The government on Monday clarified that crypto investors will not be allowed to set off losses incurred from one cryptocurrency against the income from another cryptocurrency. The announcement was first made by Finance Minister Nirmala Sitharaman in her budget speech as she proposed a 30 per cent tax on capital gains from crypto assets with effect from April 1, 2022. 

“As per the provisions of the proposed section 115BBH to the Income-tax Act, 1961, loss from the transfer of virtual digital asset (VDA) will not be allowed to be set off against the income arising from transfer of another VDA,” MoS Finance Pankaj Chaudhary said in a written reply to a question in Lok Sabha.  

For example, if an investor had lost Rs 500 in Bitcoin and gained Rs 800 in Ethereum in two separate transactions, he/she would still be taxed at 30 per cent (Rs 240) on Rs 800 to be left with net Rs 560. In case the investor was allowed to set off his/her loss in Bitcoin against his gains in Ethereum, he/she would have been taxed on Rs 300. The Finance Bill, 2022 had proposed to insert new section 115BBH to the Act for taxing income from transfer or sale of cryptos. 

“Treating profits and losses of each market pair separately will discourage crypto participation and throttle the industry’s growth.

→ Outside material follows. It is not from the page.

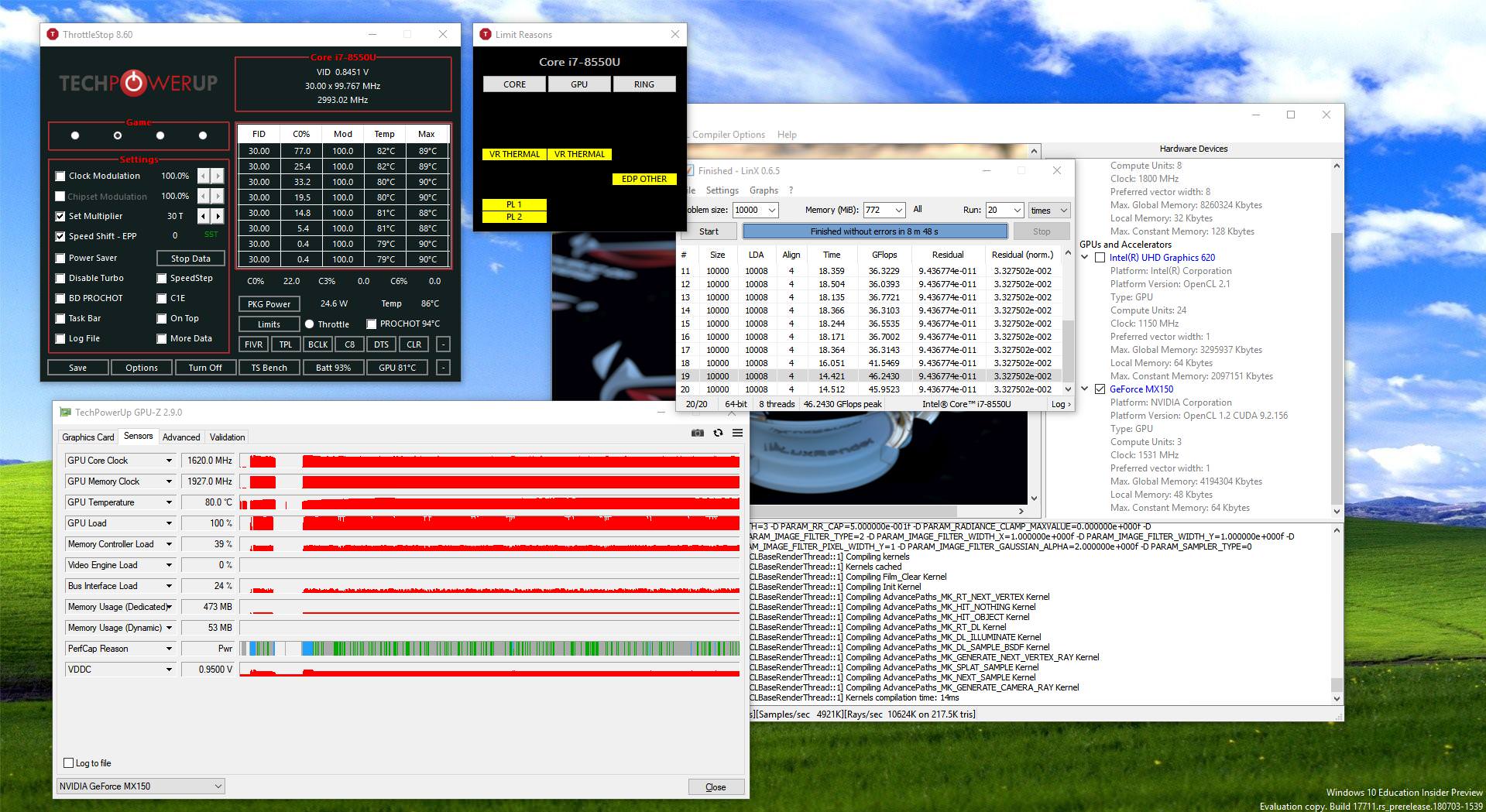Open the LinX Graphs menu

tap(764, 190)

It’s very unfortunate, and we urge the government to reconsider this,” said Nischal Shetty, CEO, WazirX. 

Also read: Bitcoin vs Gold: Crypto price up 16%, yellow metal 5% – How prices have changed amid Russia-Ukraine war

Chaudhary was responding to the confusion around setting-off losses in one crypto against gains from another since losses incurred due to transfer of cryptos are not allowed to be set off against any other income. The MoS also noted that as per the provisions of the new section under the IT Act, infrastructure cost including computers and a large amount of electricity incurred in the mining of crypto assets won’t be deducted from income “as the same will be in nature of capital expenditure,” the minister added.

“It’s a continued effort to isolate and disincentivize cryptocurrency-related activities in India. The mining expense disallowance is unlikely to impact the majority of traders, however, the prevention of offset between different cryptos will probably negatively impact many traders,” said Rohinton Sidhwa, Partner, Deloitte India.

According to the Finance Bill, 2022 tabled by Sitharaman in the Parliament in February, the only exception in terms of deduction was the cost of acquisition of digital assets. In other words, there would be no expenditure deduction other than the cost of acquisition. Sitharaman had also proposed a 1 per cent tax deducted at source (TDS) on proceeds of all crypto transactions.